ROBERT PFALLER
Vom Kanon zum Schibboleth
SIEBEN THESEN ÜBER PARTEILICHKEIT UND ERBARMEN IN DER KULTUR
“Unser Beschluß darüber sei jedenfalls folgender: Abweichend von den öffentlichen und geweihten Gesangsweisen und dem gesamten Reigenaufführen der jungen Leute erhebe ebensowenig jemand seine Stimme, oder im Tanz seine Füße, als er von irgendeiner andern Satzung abweicht. […] In welcher Weise möchte nun jemand das durch Gesetze bestimmen, ohne sich durchaus lächerlich zu machen?” (Platon, Nomoi, 798b-800b)
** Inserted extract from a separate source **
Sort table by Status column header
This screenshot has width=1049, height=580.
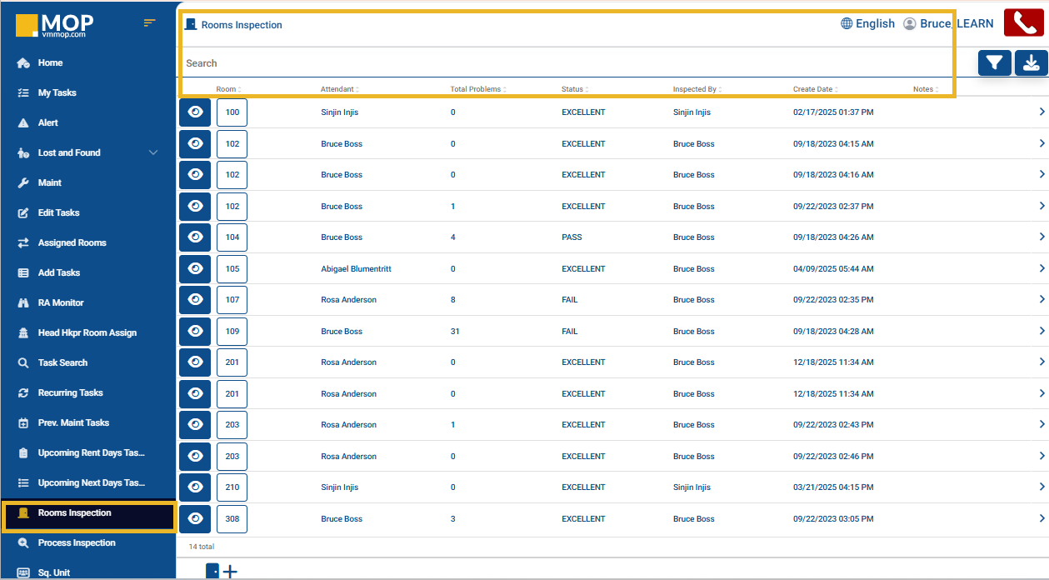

Der Begriff des Kanons hat seine aktuelle Bedeutung vor allem durch die sogenannten “canon wars” erhalten, die in den letzten Jahrzehnten in der US-amerikanischen Kultur mit besonderer Heftigkeit ausgetragen wurden. Innerhalb dieser Auseinandersetzungen wurden massive Vorstellungen über den Kanon und seine Rolle in der Kultur entwickelt. Diese in den “canon wars” produzierten Vorstellungen stellen allerdings eine theoretische Falle dar. Die europäische Kunstszene, die dazu neigt, die Diskussionen der hegemonialen US-Kultur eilig zu übernehmen, läuft Gefahr, mit ihr in diese Falle zu gehen. Dagegen sollte vielmehr der Konflikt als ganzer der Kritik unterzogen werden: Bei aller scheinbaren Gegensätzlichkeit sind sich die Gegner der “canon wars” nämlich durchaus einig in einer Reihe von Grundannahmen; gerade in ihrem Streit befestigen sie diese Annahmen und erzeugen dadurch eine gefährliche Täuschung. Diese Täuschung betrifft vor allem die Fragen, was ein Kanon ist, was oppositionelle Politik im kulturellen Feld bedeutet und wie die Ziele einer solchen Politik in bezug auf den Kanon aussehen können.